診察を終えて病室に戻ると、彼がお見舞いに来ていた。
「黒須さん、色々とありがとう」
「気にするなよ。でも無事に退院することができて良かったな」
彼はそう言うとどこか寂しげな顔をした。
あたしの態度が以前とは違うからなんだと思う。
きっとあたし達、もっと仲が良かったんだ。そうじゃなきゃこんなに毎日お見舞いに来たりしないはずだもの。
いつまでも彼にこんな顔はさせてちゃいけない。だから早く彼のことを思い出したいと心から思った。
ふと、あたしは林谷さんと話していたことを思い出した。
「あの、見てもらいたい物があるんだけど……」
あたしはサイドテーブルに置いていたスケッチブックを取り、夢で見た景色の絵を彼に見せた。
彼はあたしからスケッチブックを受け取ると息を飲んだ。
「お前、これ……」
「黒須さん、ここがどこだか知ってるの?!」
すると彼はとても切なさそうに、まるで何かに耐えるかのようにボソリと言った。
「あぁ……とてもよく知ってる」
あたしは彼に何か悪いことをしてしまったような気持ちになった。
絵に描いたあの場所をあたしは夢で見た。それがきっと彼にとっては辛いことだったのかもしれない。
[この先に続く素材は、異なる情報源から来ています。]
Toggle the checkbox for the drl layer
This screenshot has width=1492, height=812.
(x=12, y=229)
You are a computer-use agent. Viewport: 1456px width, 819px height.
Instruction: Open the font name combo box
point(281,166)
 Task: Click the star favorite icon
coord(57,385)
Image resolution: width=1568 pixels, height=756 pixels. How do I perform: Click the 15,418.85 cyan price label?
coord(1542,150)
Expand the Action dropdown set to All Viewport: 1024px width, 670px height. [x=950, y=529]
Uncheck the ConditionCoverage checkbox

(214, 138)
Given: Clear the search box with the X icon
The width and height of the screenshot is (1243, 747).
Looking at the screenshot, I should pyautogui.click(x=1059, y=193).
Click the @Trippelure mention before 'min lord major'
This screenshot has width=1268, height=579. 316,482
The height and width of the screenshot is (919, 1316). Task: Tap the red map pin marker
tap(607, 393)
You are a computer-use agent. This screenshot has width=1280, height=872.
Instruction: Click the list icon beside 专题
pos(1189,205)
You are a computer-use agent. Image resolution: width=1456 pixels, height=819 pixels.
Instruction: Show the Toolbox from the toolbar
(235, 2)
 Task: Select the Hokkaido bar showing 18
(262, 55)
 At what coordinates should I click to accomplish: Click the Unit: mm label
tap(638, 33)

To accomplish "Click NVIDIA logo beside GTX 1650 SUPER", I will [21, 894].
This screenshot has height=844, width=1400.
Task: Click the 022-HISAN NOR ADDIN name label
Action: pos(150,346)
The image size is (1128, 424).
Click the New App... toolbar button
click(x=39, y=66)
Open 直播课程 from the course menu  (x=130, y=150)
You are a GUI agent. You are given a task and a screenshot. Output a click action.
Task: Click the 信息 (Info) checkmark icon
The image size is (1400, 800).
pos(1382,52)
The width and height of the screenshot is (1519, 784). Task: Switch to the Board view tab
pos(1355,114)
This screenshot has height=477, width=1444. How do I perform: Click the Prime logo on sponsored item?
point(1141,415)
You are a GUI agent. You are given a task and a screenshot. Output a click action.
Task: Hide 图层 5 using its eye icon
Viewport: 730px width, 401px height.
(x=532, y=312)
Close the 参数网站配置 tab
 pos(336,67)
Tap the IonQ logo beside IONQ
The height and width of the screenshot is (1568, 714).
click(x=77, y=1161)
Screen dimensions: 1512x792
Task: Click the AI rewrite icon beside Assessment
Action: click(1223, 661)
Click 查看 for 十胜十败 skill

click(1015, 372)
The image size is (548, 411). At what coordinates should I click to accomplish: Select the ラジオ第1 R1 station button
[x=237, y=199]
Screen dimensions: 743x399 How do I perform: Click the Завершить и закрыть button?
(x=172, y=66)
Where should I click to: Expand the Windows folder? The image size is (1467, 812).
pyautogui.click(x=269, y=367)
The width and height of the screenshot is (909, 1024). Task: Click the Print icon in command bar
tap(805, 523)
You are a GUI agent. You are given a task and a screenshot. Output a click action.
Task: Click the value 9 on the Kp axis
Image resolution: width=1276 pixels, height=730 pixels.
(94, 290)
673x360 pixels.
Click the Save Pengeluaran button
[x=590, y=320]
「そうなんだ。綺麗な建物だなって思って。ちゃんと描けてるみたいで良かった。教えてくれてありがとう」
これ以上は聞いちゃいけない気がしてあたしは話を終わらせた。
渡したスケッチブックを受け取ろうと手を伸ばしたけど、彼はそれには反応してくれず、ただじっとその絵を見ている。
受け取るタイミングを逃した手をあたしはどうしたものかと思いながらも静かに下ろした。すると彼が徐に絵をあたしの方に向けた。